The mind doctor switched on the T.V to listen to the news. He turned the volume down so as not to disturb the roadman. The roadman suddenly sat upright and fixed his eyes on the T.V, He shouted – “Murderer, thief, they took everything from me.” His eyeballs were dilated and his fingers quivered as he pointed to the governor on the T.V screen. The wild look left his eyes as suddenly as it had entered and he lay back on the sofa, closing his eyes.

The mind doctor went to his side and placed a hand on his forehead. It was cool; a contrast to the obvious raging fire that was ignited in the man’s brain. He placed his mouth close to the roadman’s ear and whispered into it – “who did he kill?”, “what did take from you?”

At first, it seemed as if the roadman was asleep again. But, he suddenly opened his mouth and began to speak as if in a trance:

That day when I got to the office, the letter was already on my table. I used to arrive early so when I checked the other offices, most of them had not yet resumed. I went back to my office and stared sightlessly at the paper in my hands. It was almost a page long but all the words just swam before my eyes and the only word that kept resurfacing on the paper was ‘retrenchment’. That was the only word that mattered at the moment. The long explanation of the statistics of the loss and profit in the company and the need to cut down on the quota did not make much sense to me. I would have continued staring into space the whole day but I was jarred back into the present with a knock on the door.

“The director wants you to hand over all company’s property in your care before leaving, to the appropriate departments,” the director’s secretary recited, avoiding looking into my eyes. I finished writing my hand-over notes and putting everything in order at exactly a minute to 12 noon. The timing seemed significant as my life had just slipped into its noon status and I silently wondered when it will degenerate into night for me.

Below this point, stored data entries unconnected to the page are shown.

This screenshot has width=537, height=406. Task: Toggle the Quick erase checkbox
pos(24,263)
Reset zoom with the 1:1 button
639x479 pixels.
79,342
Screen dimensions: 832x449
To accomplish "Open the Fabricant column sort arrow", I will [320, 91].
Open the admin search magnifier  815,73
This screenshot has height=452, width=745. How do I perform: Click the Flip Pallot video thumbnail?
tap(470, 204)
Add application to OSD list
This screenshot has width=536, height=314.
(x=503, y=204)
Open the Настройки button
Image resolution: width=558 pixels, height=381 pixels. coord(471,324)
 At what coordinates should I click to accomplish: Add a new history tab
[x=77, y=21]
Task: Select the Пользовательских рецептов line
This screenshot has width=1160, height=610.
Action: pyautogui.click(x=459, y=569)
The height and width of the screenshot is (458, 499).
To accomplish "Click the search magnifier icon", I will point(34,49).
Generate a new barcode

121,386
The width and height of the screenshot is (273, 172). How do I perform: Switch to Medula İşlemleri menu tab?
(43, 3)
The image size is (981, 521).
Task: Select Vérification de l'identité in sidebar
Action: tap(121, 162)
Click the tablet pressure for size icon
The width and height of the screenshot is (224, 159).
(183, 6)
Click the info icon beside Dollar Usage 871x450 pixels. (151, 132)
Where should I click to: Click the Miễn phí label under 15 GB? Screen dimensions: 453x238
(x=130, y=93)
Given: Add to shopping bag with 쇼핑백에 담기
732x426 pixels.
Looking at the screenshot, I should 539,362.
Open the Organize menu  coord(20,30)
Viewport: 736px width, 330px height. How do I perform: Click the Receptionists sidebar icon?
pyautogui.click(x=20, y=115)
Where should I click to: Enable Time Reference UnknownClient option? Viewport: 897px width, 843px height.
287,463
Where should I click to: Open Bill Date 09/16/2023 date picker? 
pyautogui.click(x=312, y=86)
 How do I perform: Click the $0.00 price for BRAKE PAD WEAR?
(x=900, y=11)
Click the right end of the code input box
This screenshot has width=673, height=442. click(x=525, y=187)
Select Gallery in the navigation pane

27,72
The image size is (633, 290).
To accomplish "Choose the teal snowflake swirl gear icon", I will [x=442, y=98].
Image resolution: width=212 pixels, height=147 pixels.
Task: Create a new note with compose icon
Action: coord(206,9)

I walked home that afternoon as my car; the company’s car had also been taken away from me. My wife saw me approaching from her shop in front of the house and she rushed out to meet me. “What happened? What are you doing at home at this time of the day? Did your car develop a fault? Are you sick?” She went on and on with her barrage of questions. I just stared at her without opening my mouth. But as the days went by and she saw me waking up and staring out of the window, she began to understand my malaise.

My wife was very nice at first and she carefully stepped around me in the house as if she was afraid of breaking my shell. But my apathy soon got to her and she began making hammered knocks on my protective shell.

“Are you the first person to lose a job in the world? Ehn! You just sit there day after day not talking and doing nothing. You are scaring me to death and you had better start talking or I will just take you to your family house in the village. Who knows, maybe this is a spiritual attack!” she berated.

Then my daughter started swelling up. It started with her feet. Some people first thought it was elephantiasis but her face soon started swelling. People looked at her strangely and my wife quickly explained to them that she was adding weight. Adding weight! What a twist of irony! How can she be gaining weight when our main meal in a day consisted of soaked gaari and groundnuts.

My wife applied hot compresses on our daughter’s body every night. She said it will help melt the fat in her body. Then one day, my daughter could not urinate and by the next morning, her screams of pain could be heard three houses away. Our neighbours started trooping in, offering different solutions but none worked and as a last resort; we took her to the hospital.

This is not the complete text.